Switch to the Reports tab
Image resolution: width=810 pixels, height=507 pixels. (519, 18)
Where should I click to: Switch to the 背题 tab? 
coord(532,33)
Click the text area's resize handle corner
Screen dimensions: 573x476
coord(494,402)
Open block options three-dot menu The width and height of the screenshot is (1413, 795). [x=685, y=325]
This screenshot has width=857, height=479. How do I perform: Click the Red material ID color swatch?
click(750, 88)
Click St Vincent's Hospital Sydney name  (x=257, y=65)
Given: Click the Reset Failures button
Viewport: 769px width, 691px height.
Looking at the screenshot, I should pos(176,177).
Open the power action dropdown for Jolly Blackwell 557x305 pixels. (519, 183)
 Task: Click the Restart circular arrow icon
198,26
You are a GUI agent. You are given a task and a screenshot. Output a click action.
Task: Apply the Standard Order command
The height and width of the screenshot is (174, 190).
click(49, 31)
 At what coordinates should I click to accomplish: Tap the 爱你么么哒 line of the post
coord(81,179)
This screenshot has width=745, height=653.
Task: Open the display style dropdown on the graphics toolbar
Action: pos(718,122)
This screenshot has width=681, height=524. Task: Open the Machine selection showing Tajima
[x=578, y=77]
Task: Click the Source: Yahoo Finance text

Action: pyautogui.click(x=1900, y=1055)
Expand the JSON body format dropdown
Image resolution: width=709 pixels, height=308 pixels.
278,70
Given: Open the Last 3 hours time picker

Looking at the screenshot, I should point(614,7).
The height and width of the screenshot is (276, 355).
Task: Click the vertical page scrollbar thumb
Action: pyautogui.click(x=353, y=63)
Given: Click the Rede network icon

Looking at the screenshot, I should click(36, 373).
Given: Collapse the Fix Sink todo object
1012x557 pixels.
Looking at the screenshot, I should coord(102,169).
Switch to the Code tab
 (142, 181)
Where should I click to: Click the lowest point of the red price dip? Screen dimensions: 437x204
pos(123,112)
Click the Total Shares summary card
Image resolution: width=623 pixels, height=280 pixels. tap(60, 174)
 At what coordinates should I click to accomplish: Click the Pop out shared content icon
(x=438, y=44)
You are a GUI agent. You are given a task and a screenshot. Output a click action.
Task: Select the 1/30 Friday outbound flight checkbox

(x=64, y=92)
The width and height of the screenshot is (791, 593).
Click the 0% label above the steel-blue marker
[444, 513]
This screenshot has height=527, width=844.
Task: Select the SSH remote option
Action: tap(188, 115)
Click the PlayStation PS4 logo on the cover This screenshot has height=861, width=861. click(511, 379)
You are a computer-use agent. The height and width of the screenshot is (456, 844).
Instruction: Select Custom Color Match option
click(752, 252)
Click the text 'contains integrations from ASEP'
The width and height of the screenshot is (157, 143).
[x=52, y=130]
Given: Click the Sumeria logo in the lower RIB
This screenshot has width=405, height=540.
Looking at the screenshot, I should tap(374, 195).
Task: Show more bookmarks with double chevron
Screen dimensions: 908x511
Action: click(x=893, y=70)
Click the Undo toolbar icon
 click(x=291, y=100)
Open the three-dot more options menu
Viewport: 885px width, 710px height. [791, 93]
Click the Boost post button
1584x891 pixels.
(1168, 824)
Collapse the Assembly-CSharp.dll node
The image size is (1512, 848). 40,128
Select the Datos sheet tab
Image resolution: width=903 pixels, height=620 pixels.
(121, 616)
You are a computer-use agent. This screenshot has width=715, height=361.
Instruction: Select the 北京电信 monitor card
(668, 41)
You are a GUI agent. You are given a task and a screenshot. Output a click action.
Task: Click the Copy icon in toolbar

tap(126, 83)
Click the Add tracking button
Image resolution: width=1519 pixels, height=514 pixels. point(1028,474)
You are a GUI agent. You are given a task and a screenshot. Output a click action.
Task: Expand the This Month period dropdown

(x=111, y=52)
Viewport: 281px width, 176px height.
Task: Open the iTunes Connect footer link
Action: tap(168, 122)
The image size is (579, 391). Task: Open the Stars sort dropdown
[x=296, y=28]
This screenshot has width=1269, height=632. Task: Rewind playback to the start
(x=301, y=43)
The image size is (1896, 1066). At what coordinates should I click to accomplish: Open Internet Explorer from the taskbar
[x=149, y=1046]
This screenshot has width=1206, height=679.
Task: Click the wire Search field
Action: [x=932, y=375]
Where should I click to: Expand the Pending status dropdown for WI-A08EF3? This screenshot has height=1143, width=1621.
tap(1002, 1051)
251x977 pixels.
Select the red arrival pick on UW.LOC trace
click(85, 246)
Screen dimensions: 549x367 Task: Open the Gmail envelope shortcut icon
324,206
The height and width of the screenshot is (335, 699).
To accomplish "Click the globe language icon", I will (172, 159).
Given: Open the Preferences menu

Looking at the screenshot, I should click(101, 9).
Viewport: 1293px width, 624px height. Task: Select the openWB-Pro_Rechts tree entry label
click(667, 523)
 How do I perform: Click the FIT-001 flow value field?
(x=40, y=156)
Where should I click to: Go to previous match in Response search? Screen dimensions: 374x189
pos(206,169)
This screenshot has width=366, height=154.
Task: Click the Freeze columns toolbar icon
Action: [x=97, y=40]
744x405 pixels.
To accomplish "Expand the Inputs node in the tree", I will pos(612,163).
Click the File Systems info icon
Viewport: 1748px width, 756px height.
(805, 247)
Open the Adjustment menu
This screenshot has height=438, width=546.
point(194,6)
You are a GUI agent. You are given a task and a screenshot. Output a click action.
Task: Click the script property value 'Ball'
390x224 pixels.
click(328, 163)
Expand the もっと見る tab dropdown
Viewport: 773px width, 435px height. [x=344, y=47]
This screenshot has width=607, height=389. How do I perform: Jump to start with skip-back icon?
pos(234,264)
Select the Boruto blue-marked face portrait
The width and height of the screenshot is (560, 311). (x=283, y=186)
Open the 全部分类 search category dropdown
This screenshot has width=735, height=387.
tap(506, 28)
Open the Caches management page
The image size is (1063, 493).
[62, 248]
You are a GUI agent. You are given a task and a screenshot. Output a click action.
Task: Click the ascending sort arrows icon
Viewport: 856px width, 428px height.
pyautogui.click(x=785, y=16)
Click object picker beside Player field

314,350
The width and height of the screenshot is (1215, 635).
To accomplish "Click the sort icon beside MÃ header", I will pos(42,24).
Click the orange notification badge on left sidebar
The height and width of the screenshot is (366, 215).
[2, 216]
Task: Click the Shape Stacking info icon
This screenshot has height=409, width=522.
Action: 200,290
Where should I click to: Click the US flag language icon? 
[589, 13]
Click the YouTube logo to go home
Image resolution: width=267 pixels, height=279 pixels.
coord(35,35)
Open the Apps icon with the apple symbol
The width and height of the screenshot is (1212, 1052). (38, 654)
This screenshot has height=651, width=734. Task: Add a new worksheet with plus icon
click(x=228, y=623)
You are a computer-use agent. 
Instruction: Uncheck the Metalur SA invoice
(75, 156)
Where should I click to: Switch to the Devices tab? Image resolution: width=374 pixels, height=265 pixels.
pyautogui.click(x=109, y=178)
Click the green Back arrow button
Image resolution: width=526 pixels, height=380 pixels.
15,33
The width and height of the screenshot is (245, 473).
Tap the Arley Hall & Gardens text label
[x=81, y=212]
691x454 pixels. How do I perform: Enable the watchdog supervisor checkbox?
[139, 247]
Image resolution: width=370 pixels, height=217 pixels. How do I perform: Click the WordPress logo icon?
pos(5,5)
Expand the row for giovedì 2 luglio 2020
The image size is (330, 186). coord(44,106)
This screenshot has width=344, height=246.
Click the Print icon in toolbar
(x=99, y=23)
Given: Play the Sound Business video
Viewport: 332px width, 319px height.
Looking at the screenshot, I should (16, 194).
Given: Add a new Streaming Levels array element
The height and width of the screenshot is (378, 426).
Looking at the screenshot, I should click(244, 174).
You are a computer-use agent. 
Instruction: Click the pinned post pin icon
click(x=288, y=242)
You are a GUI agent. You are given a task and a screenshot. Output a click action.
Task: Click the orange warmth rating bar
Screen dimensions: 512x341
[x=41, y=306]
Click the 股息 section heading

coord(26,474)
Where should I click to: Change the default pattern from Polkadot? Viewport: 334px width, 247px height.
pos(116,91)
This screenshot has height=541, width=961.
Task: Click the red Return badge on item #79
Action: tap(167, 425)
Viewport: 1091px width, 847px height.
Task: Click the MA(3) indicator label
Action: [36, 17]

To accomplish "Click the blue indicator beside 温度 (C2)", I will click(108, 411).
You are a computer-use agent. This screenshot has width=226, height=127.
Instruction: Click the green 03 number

Stated task:
Rewrite the part of the material that opens at its start and closes with the line containing "coord(494,402)", changing "Reports" to "Settings" and leaving everything else unchanged.

Correct result:
Switch to the Settings tab
Image resolution: width=810 pixels, height=507 pixels. (519, 18)
Where should I click to: Switch to the 背题 tab? 
coord(532,33)
Click the text area's resize handle corner
Screen dimensions: 573x476
coord(494,402)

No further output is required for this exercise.